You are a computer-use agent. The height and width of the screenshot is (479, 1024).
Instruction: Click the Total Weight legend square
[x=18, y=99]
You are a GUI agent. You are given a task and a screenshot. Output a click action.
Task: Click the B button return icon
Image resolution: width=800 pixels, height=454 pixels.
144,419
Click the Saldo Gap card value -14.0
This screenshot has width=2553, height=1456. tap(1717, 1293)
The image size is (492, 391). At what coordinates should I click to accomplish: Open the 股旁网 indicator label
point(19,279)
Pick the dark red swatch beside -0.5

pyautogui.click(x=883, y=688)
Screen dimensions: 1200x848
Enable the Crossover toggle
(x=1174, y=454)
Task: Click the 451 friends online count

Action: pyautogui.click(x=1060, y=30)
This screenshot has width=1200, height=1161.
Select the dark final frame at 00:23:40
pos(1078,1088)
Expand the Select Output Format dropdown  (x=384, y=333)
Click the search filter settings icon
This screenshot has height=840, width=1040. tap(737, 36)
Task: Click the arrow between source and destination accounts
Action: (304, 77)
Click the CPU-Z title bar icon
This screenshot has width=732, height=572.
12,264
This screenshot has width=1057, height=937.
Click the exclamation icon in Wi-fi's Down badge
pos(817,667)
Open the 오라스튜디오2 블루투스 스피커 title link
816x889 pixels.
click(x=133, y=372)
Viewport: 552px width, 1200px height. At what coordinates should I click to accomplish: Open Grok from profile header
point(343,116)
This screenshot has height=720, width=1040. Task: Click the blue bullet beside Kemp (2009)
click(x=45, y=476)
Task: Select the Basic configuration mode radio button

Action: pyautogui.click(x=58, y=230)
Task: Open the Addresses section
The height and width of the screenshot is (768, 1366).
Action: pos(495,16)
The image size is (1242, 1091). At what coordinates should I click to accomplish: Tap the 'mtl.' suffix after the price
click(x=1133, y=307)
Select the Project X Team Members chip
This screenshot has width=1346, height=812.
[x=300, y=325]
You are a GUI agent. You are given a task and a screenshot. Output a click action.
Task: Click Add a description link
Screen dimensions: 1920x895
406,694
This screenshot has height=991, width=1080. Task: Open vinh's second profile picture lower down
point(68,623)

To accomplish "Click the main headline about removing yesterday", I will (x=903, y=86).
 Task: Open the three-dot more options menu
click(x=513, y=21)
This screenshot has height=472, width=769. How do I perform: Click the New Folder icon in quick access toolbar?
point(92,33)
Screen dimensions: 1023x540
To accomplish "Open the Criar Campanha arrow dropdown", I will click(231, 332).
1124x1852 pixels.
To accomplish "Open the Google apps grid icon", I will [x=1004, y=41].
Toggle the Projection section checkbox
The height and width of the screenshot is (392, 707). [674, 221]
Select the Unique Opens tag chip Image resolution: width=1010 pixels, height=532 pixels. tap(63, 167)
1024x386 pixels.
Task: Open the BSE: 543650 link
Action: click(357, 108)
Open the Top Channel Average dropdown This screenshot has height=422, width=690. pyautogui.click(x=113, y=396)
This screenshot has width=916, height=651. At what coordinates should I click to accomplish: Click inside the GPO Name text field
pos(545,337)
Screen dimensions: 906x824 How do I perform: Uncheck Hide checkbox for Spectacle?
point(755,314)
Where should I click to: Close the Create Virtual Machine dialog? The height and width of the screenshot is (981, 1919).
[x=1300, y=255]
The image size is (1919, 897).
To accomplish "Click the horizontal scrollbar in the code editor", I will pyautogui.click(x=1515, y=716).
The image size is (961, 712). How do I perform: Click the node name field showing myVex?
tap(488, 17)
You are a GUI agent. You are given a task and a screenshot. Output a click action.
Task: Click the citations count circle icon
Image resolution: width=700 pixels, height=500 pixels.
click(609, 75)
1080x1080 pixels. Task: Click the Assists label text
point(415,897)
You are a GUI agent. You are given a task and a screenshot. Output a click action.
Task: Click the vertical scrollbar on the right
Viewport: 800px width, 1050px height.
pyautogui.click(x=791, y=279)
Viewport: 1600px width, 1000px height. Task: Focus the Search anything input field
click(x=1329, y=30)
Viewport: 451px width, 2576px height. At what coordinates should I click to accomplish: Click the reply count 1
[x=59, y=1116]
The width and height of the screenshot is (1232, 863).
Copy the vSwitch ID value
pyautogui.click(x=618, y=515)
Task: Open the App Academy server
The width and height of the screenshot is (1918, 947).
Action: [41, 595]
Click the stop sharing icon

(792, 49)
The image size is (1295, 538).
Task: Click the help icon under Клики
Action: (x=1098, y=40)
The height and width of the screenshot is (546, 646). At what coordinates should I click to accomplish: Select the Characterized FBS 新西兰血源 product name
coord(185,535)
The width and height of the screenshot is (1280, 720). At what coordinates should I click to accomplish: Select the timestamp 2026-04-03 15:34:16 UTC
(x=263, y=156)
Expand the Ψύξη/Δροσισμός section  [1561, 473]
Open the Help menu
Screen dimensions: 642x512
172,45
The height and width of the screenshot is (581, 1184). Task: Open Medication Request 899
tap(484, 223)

★ ★ ★ ★

Copy every line of the material above in which the word "title" appears.

Click the CPU-Z title bar icon
Open the 오라스튜디오2 블루투스 스피커 title link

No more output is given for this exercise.